The importance of money
Money is represented as the primary source that hinders woman from having a room of their own. Without money, woman of the 1920s have little power and lack the resources to find a sustainable income for education and expressing their creativity without having to marry and give birth to children. “And woman have always been poor, not for two hundred years merely, but from the beginning of time.” (Woolf 106). Woman must contend with criticism by males about being less creative and the only way to overcome this limitation it to create a room of their own and woman will not be considered equal until they are able to become financially dependent. The main character did have a financial backing to live independently and she did not voice her opinion openly. Though she would have been rejected by society, her points about creativity would be public, instead of writing them down waiting for time to pass for equality.
Interruptions
The main character does not maintain a consistent thought throughout the novel. She often builds thoughts upon thoughts without completing the last one. During a visit to the riverside, her thoughts were interrupted by a deformed cat without a tail and the thoughts begin to drift. Virginia Woolf may have written this way to explain to the reader that this is how woman writers felt, always interrupted by abnormalities of society and pulled away from their main focus. The main character lacked to take a physical stand and make a public point when she was told that “ladies are only admitted to the library if accompanied by a Fellow of the College or furnished with a letter of introduction.” (Woolf 8) or when she was confronted by Beadle (security guard) “This was the turf; there was the path. Only Fellows and Scholars are allowed here; gravel is the place for me.” (Woolf 6). Active rebellions against society’s limitations could have gained her female friends within the university. Society’s interruptions did play their rule to stop the main characters creativity and helped to continually sidetrack the writer from the thoughts she was trying to complete.
Gender inequality
The main character explores the issue that woman’s work has been suppressed because of the unequal treatment woman have received based on their gender. To illustrate the impacts of society on females, the narrator created a story about Judith Shakespeare. The twin sister of William Shakespeare may have had the equivalent skills of her brother, but society would not have accepted her the same or if at all. Judith Shakespeare is forced into a role that she did not want and ultimately takes her own life to escape the life in a society with such discrimination. The main character relates to Judith Shakespeare because she feels that even if her work is a equal to a male’s writing and it will still be rejected in the 1920s. And this story of Judith’s death foreshadows what will happen to the main character based on her longing for creative freedom. This action of suicide does not help fight the gender inequality that is embedded around, but only makes society look at her as if she is crazy.

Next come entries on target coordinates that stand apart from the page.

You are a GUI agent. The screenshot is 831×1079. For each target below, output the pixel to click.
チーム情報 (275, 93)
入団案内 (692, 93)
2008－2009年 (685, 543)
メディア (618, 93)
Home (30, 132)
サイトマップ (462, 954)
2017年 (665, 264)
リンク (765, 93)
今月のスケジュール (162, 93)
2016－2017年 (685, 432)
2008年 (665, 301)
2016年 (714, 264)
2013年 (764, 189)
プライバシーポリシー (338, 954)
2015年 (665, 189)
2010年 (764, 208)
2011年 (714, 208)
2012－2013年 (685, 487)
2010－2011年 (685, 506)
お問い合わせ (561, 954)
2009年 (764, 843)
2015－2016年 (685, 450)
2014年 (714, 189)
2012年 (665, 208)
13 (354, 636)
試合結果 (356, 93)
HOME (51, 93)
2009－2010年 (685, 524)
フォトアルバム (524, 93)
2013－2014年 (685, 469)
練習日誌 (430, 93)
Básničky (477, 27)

A woman needs a room of her own, which is something men are able to have without objection. A room of one’s own would provide a haven to take time to write. During this time period, few women could afford such luxuries and this unavailability to the common woman hindered woman’s art. The main character left behind a piece of work to serve as an inspiration to other woman in the future; she failed to take immediate action in releasing the chains of inequality. The main character shows her inspiration despite society’s influence “the effect of tradition and of the lack of tradition upon the mind of a writer.” and how tradition still leaves woman in a search for a room of one’s own. (Woolf 24)
Works Cited
Woolf, Virginia. A Room of One’s Own (Annotated). Harvest Books: New York, 2005.